土方さんも特に突っ込むことはなかったようで、いつも通りの仏頂面で俺を見ているので、さっさと出かけることにした。
男が女を待たせるとは……、とは思わないが、あいつに同等の感情を求めているのは俺のほうなのだから、ある程度の愛想は必要なのだろうと思う。
ふむ、昔ならば考えるだけでバズーカをぶっ放ちそうなことを冷静に考えられるたァ、俺も成長したもんである。
ともかく、時間を確認しながら神楽の元へ向かった。
待ち合わせ場所は、昔彼女が定春という巨大な犬を遊ばせていた場所であり、俺がサボりによく使っている場所でもある、とある公園だった。
というのも、彼女がこの地球で万事屋というどこか世間と一線を画した風船のように自由な集団の中で暮らしていたころ、ここでよく鉢合わせ喧嘩を繰り返していたという共通の思い出がある場所であったので。
といっても、待ち合わせ理由は喧嘩でなくなったのだから、人生とはなんとまぁ不思議である。
夜風に身体を震わせ、夜に映える桜色を探す。
すると、彼女はすでに到着していたようでブランコに乗り、足でぎこぎこと緩くそれを漕いでいた。
「神楽」
名前を呼ぶと、そこで初めて気がついたように顔を上げ俺の顔をじっと見る。
俺は別段表情を変えぬまま、謝罪の言葉を述べた。
「遅くなっちまってすまねーな」
神楽はそれを聞くと、ふっと口元を和らげぎこぎこと揺れていたブランコを止めて立ち上がる。
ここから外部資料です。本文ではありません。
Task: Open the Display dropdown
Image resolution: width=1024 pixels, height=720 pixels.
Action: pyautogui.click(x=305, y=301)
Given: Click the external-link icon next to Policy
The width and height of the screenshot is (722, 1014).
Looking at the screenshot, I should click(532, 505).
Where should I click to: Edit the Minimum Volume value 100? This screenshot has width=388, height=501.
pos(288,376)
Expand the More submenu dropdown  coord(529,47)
「しょうがないアル。寝食も屯所でしてるんだろ? 公私混同している状態で時間通りに過ごせとは言えないヨ」
彼女は聞き分けのいい言葉を述べると、俺の隣に並んだ。
日に弱いせいか常人よりも白く透明な頬は、寒さのためかほんのり赤く染まっている。コートを羽織っただけの状態であったことに気がつき、俺は寒くないようにと首に巻いていた紺色のマフラーを彼女の首元にくるりと巻いた。
そうして、その頬に手を添えた。
想像通りがちがちに冷えてしまった頬は、俺の体温を奪い取り同じ熱になろうとしている。
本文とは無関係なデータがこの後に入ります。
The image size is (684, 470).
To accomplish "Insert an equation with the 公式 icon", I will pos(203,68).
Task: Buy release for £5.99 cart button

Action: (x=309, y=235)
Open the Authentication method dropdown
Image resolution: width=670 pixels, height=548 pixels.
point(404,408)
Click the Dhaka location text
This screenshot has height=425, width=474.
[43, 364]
「結構待ったのかィ? アンタらしくねーな。神楽ならふんぞり返って少しぐらい遅れてくると思ったんだがね」
思ったとおりのことを述べると、何が気に食わなかったのか神楽は上目に俺を見てきつく睨んできた。
ばっさばさの睫だなァと思いながら、少女めいたその仕草に少しばかり心臓の脈が速くなるのを感じる。仮にも彼女に惚れているのだから、それぐらいの反応は当然のことなのだろうが。
「休暇中はいつもより時間の融通が効くアル。少し前に来てやった私の優しさも分からないのか!」
「そりゃあすまねーな。何せ、俺は気の効かない芋侍なもんで」
にやり、と笑って神楽に返すと、彼女は唇を尖らせて不満そうな表情を浮かべた。
「都合のいいときばっかり芋侍芋侍ってうざいネ!」
「わりーな、実際芋侍なもんで。ッと、もうそろそろあったまってきたかィ?」
神楽の頬の温度と俺の手の温度がほとんど同じになってきたことに気がつき、俺は彼女の頬から手を離した。しかし、神楽の頬はまだ赤いままである。
「まだ寒いか?」
「大丈夫アルッ!」
強く大丈夫だということを強調し、彼女は赤くなった頬を隠すようにぷいと横を向く。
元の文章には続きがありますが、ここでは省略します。